Perhaps you like to enjoy your pita chips with some Sabra Hummus or Salsa? Also owned by Frito Lay. Well, it’s actually split 50/50 between Frito Lay, and Israeli food manufacturer, Strauss. Close enough.

Back To Nature is actually a product of Kraft Foods. The brand makes a variety of products including granola, crackers, boxed macaroni and cheese, and more recently, fruit juices. Many, but not all, are certified organic. The company recently launched a project to verify some of their products as non-GMO, and states that it hopes to work towards removing GMO’s from all if its products in the future. Kraft Foods recently sold a majority stake in the company to Brynwood Partners, but will remain in complete control of Back To Nature’s Mac and Cheese.
Back To Nature, Natural vs. Organic
“Made with Natural Cheddar” vs. “Certified Organic Cheddar” — another example of the deceptive word “natural,” which is not defined by the FDA.

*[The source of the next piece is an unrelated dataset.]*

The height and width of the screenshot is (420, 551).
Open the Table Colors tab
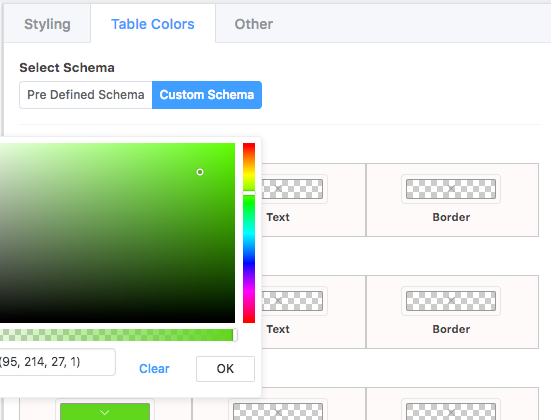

Boca Burgers, a brand of vegetarian and vegan frozen foods, is also owned by Kraft. Boca Foods Company began in 1979, and was bought by the bigger company in 2000. The company’s signature meat-substitutes are made primarily with soy. The brand states that it sees no problem with using genetically modified ingredients, but introduced a small line of products made exclusively with non-GMO soy anyway, in order to reach a wider customer base.
Morningstar Farms is another big name in vegetarian and vegan frozen food products, and is owned by Kellogg. It was first introduced to the market by Worthington Foods in the 1970’s, and was purchased by Kellogg in 1999, when it acquired the Morningstar brand name.
Quaker Oats is owned by… wait for it… Pepsi! Quaker Oats came into being in 1901, with the combination of several smaller oat mills. The company was bought by Pepsico in 2001, a full century after its creation. The brand has no formal ties to the actual Quaker’s Society, but the name was chosen because of the Quaker’s motto of ‘integrity, honesty, purity, and strength’, which the brand wanted to embody. The man on the front of the package is often thought to be a representation of the famous Quaker William Pen, but the company states that the “Quaker Man” is not an actual person. The company fondly refers to him as Larry, and in 2012 gave him a bit of a make-over, saying he had been “getting back in shape and eating right,” and that he has more radiant skin because of “daily oatmeal masks.”
Now a’days Quaker sells much more than just oats, including breakfast cereals (such as Life), cookies, snacks, and a long line of breakfast bars.

Quaker Yogurt Bars contain High Fructose Corn Syrup
These Chewy Yogurt Bars contain High-Fructose Corn Syrup — be sure to look for the “No High-Fructose” label on many other Quaker products!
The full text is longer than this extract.